In this post we are going to discuss a topic that is particularly relevant for companies that are listed on the Stock Exchange (BMV or BIVA). I am specifically referring to the handling of privileged information and relevant events, which directly influence personal trading by managers and other employees who work for the organization. 

What are the requirements?

According to the Securities Market Law, companies that are listed on the stock exchange have responsibility over the market and they need to comply with the provisions and regulations applicable to companies issuing securities; within these obligations it is necessary that they impose a specific policy that explains the “dos” and “don’ts” regarding the use of privileged information, relevant events, and other situations that could arise where employees are faced with a conflict of interest.

What is Privileged Information?

In accordance with the regulations applicable to issuers of securities, privileged information consists of knowledge of relevant events that have not yet been disclosed to the public by the company or its subsidiaries, through the BMV.
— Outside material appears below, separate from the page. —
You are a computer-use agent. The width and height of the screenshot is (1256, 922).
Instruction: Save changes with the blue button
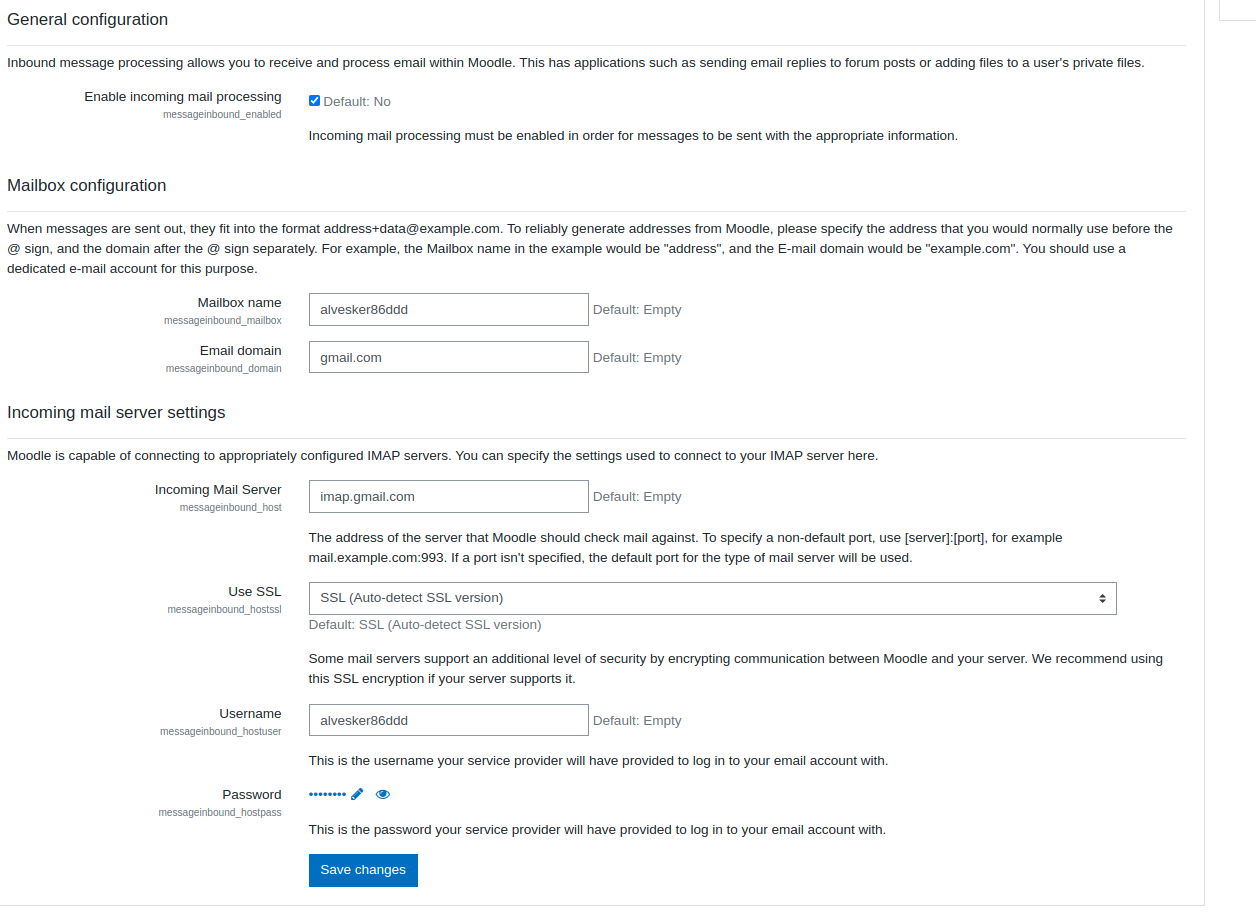363,870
Now, you might ask yourself, what is a relevant event? The answer is any action, fact, or event of any nature that influences or may influence the price of a security registered in the National Securities Registry.

The above is not only a theoretical issue. In 2018, Alfa’s CFO was fined by the CNBV for not correctly following the regulations on the use of privileged information, he subsequently left the firm. https://www.elfinanciero.com.mx/monterrey/cfo-de-alfa-renuncia-tras-multa-de-la-cnbv/ .

Naturally, events of this nature have a significant reputational impact. After the event, Alfa reported that they “will review their policies, promote disclosure, and reaffirm their commitment to the values of integrity and respect for their moral and legal responsibilities,” according to the article from El Financiero.

Let’s remember that if a person is aware of any relevant events that have not been disclosed to the public by the issuer through the Stock Exchange, said person is in possession of privileged information. It is important to clarify that it is not necessary for the person to know all the characteristics of the relevant event for them to have privileged information, provided that they have access to the part of the information that can affect the quotation or price of the issuer’s securities.

What are some examples of relevant events?

The examples are very broad and all assumptions are listed in the regulations, I will name a few that I consider to be the most important:

  • The development, creation, or cancellation of business lines, products or services.
  • The acquisition, sale, contracting, granting, modification, expiration, revocation or cancellation of patents, trademarks, licenses or franchises.
  • Expansion projects and their modification or cancellation, financing costs, and estimated execution periods.
  • Actions, facts, or events related to public offerings of securities.
  • The granting and obtaining of credits, loans or financing that represent a significant amount of the consolidated capital of the issuer.
  • The restructuring or depreciation of the issuer’s most important liabilities.

Why is it necessary to have a personal trading policy?

People who work in the company such as directors, advisors, and employees in specific areas such as finance, must adhere to a policy that governs their actions regarding personal trading and the purchase of shares of the company where they work. This obligation also applies to shareholders and members of employees’ immediate families.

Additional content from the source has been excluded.